ホーム くろしお

少子化の原因は国民?

2023年1月28日
 その町には少子化対策として「45歳以上の未婚男女は市民権を剥奪する」という条例が存在する。その年齢が目前に迫った、介護施設を営む女性は市民権を守るため、身元不明の男性との偽装結婚を企てる。

 最近DVDのレンタルが始まった映画「鈴木さん」。典型的なディストピア(反理想郷)映画である。舞台は「とある国の、とある町」となっているが日本であることは明らかだ。同調圧力と排除。今この国が抱える問題を、これでもかというほど皮肉っている。

 特に、未婚者に対して地域社会が強いプレッシャーをかけるシーンはホラーに近い。見ていて思い出したのは、自民党の麻生太郎副総裁が、先日あった講演会で「少子化の最大の原因は晩婚化である」との持論を展開したことだ。これがネット上などで批判を浴びている。

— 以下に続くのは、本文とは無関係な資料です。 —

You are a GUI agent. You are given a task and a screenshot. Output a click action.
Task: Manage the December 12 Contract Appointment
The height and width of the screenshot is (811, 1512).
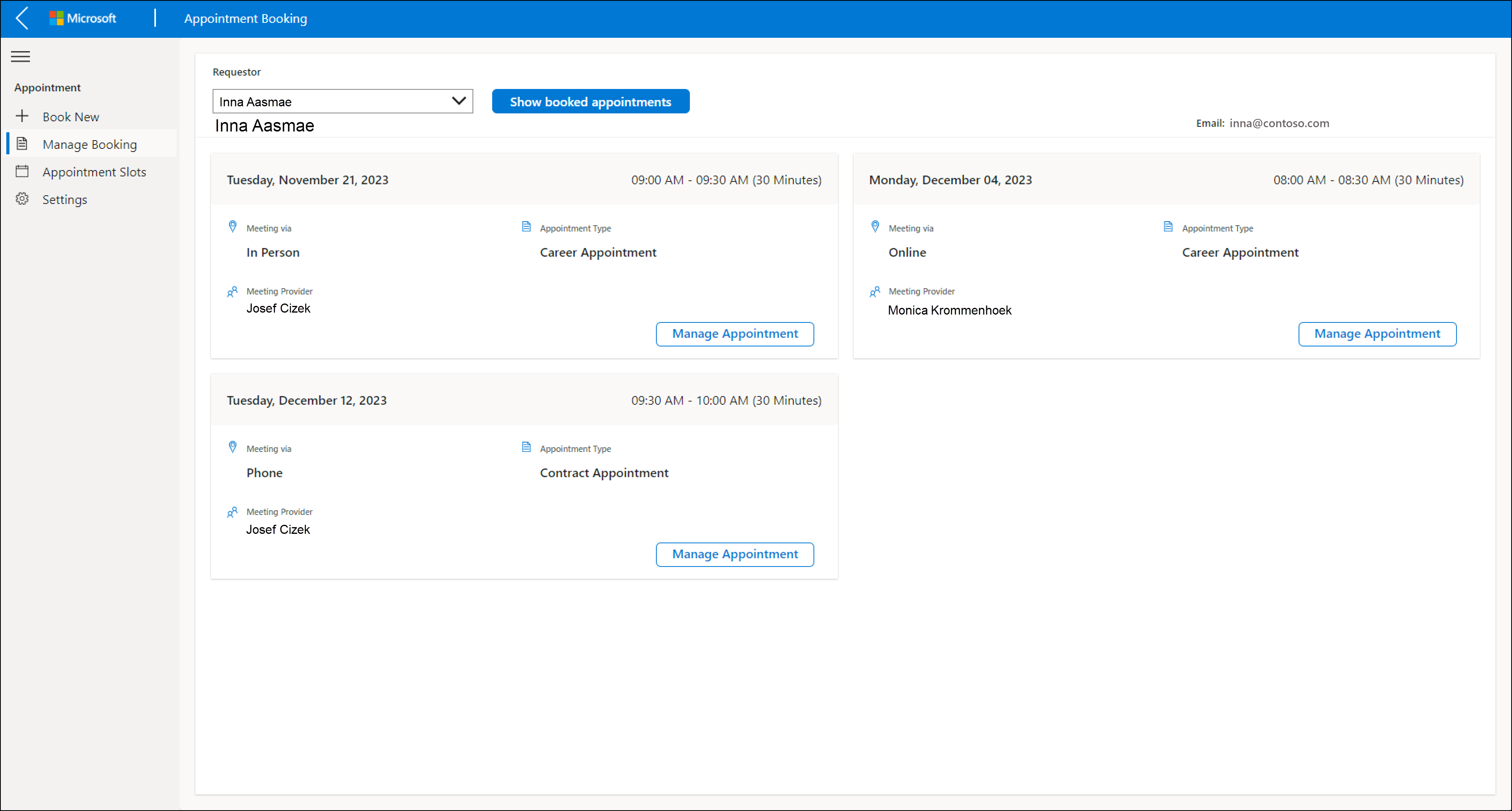pos(735,554)
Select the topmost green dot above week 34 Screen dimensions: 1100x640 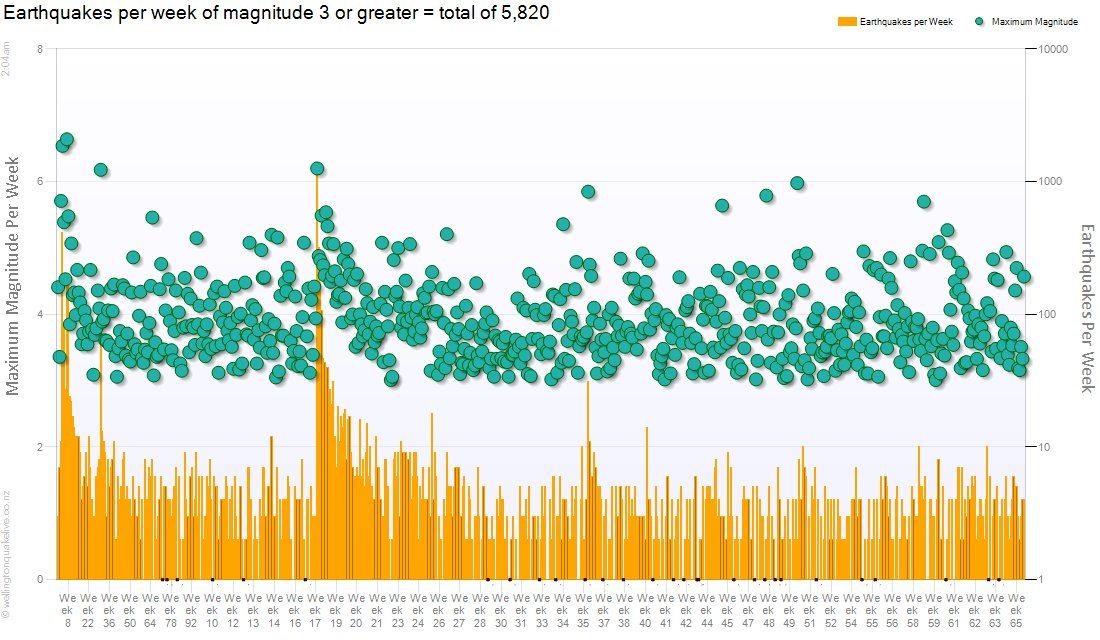(x=563, y=224)
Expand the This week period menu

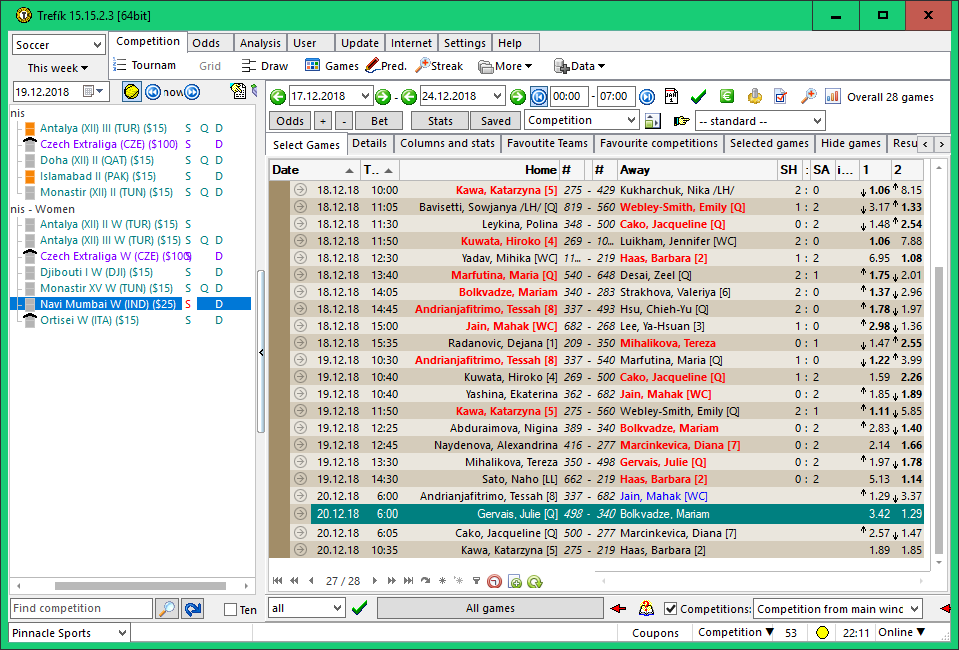pyautogui.click(x=57, y=68)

 今回の麻生氏の発言はどんな文脈で言ったのか分からないので批評は難しい。ただ、これまでこの国に少子化の主原因を個人、特に女性に負わせるような空気はなかったか省みる必要はあろう。くだんの映画の中で未婚者が非難、攻撃される場面は誇張はあっても全くのフィクションとは言い難い。

 少子化対策に向けて意欲を見せる岸田文雄首相。施策の実行に当たっては長年政治が”放置”してきたものにも真摯(しんし)に向き合い、徹底して少子化の背景を分析することが大事だろう。少なくとも「これが最大の原因」といえるような単純なものではないはずだ。